LastPass, one of the world’s most popular password managers, has confirmed it has been hacked and portions of its source code have been stolen.
Password managers are a must these days. The average person has around 100 passwords (NordPass), so remembering all of those passwords would be impossible without taking some shortcuts that compromise security. The easiest solution is to use a password manager. With a password manager, passwords do not need to be remembered as they are auto-filled whenever they are needed. One of the fears of using a password manager is that if the password manager is hacked, every password could be compromised. However, since passwords are encrypted in a personal password vault, hackers would not be able to access the passwords. That said, hacking incidents at password manager companies do occur. LastPass was hacked in June 2015 and has now confirmed that it has been hacked again.
In June 2015, users were advised to update their master passwords after the hack, but LastPass has not taken that decision this time as the company said no evidence was found to indicate any customer data was accessed or stolen, and users’ encrypted password vaults were not affected. LastPass CEO, Karim Toubba, said a developer account was compromised two weeks prior to the announcement, and “portions of source code and some proprietary LastPass technical information,” were stolen. LastPass said it worked quickly to contain the attack and deployed containment and mitigation measures and a leading cybersecurity and forensics firm was engaged to investigate the nature and scope of the attack. The investigation into the breach is ongoing but LastPass has confirmed that it has not seen any further evidence of unauthorized activity.
It would seem that the 33 million or so LastPass users and 100,000 businesses the company claims to serve can breathe a sigh of relief, but questions remain about exactly what was stolen, such as the extent to which its source code was compromised and the nature of the proprietary technical information was accessed and exfiltrated. LastPass did not disclose how the attack occurred and how the developer account was compromised. One hopes it was not through password reuse or the setting of a weak password.

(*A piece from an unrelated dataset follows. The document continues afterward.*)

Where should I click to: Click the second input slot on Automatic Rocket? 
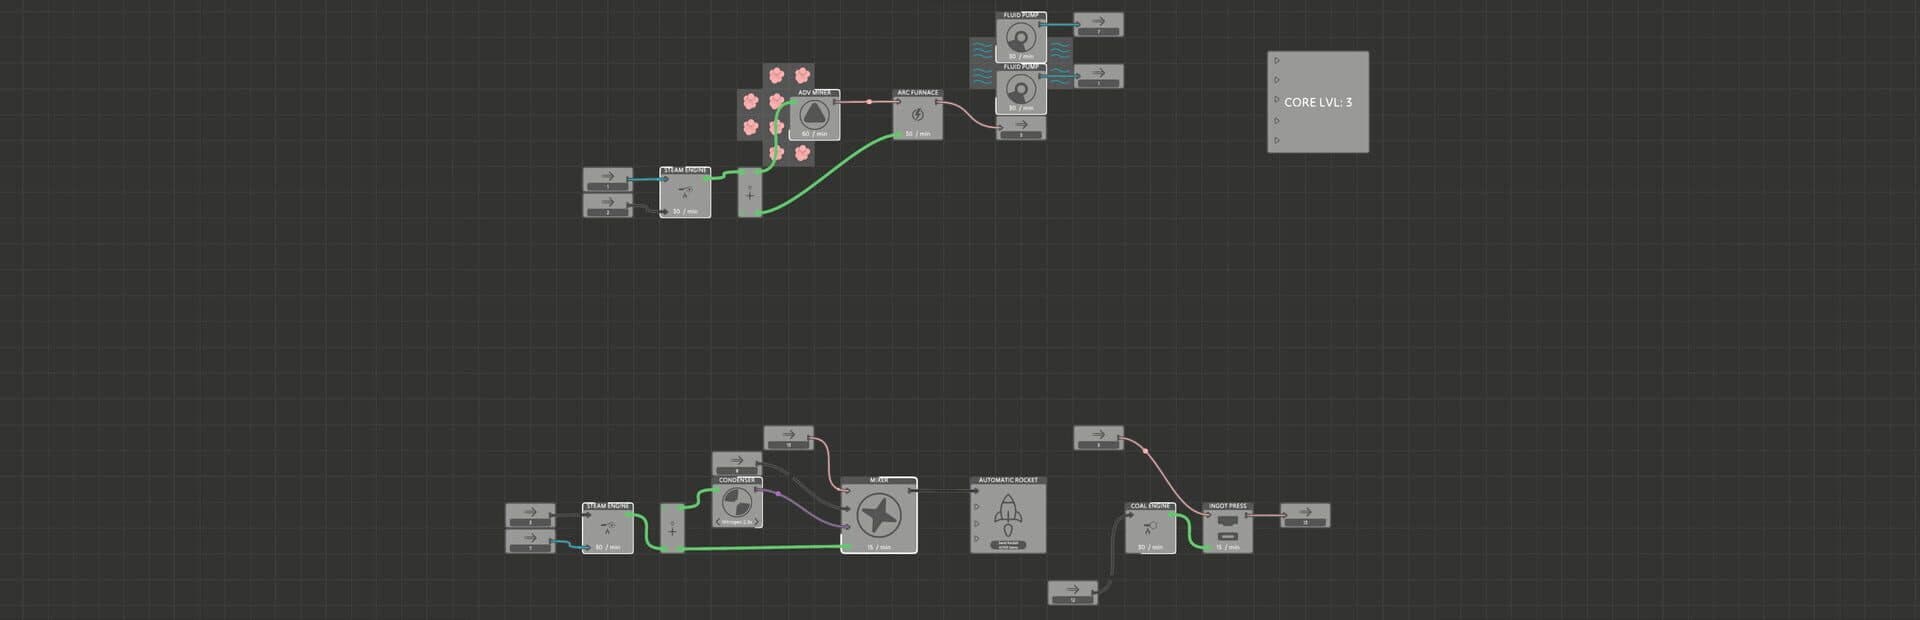[976, 507]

It was a credential stuffing attack that allowed the June 2015 breach to occur, and in that attack, some master passwords were compromised.

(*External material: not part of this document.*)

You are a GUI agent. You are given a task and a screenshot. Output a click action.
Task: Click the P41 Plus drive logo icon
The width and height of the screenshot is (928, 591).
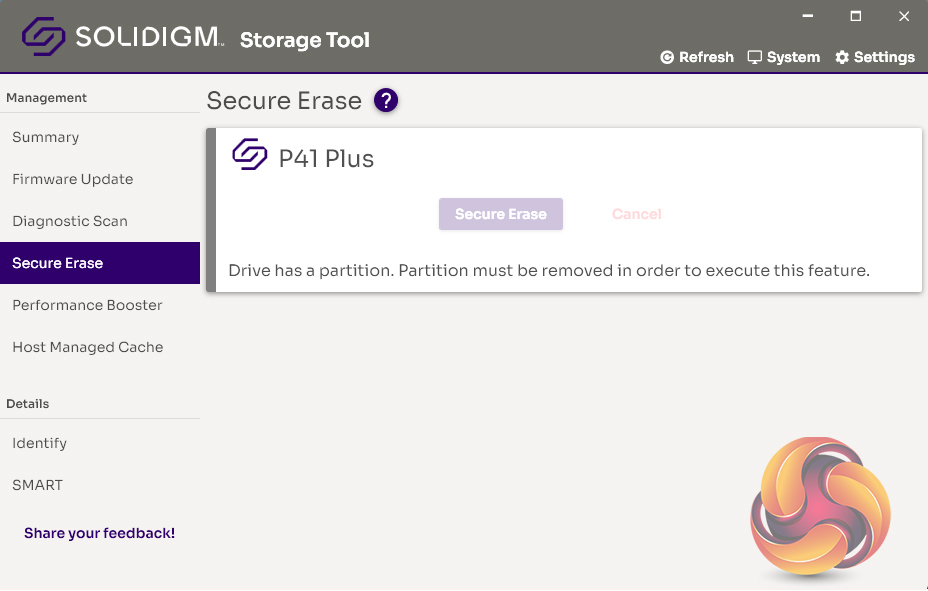click(250, 156)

Current users of LastPass that are uneasy about the two hacking incidents should ensure that multi-factor authentication is implemented on their account and they could also change their master password for added peace of mind; however, as LastPass said in its breach notice, “We never store or have knowledge of your Master Password. We utilize an industry-standard Zero Knowledge architecture that ensures LastPass can never know or gain access to our customers’ Master Password.”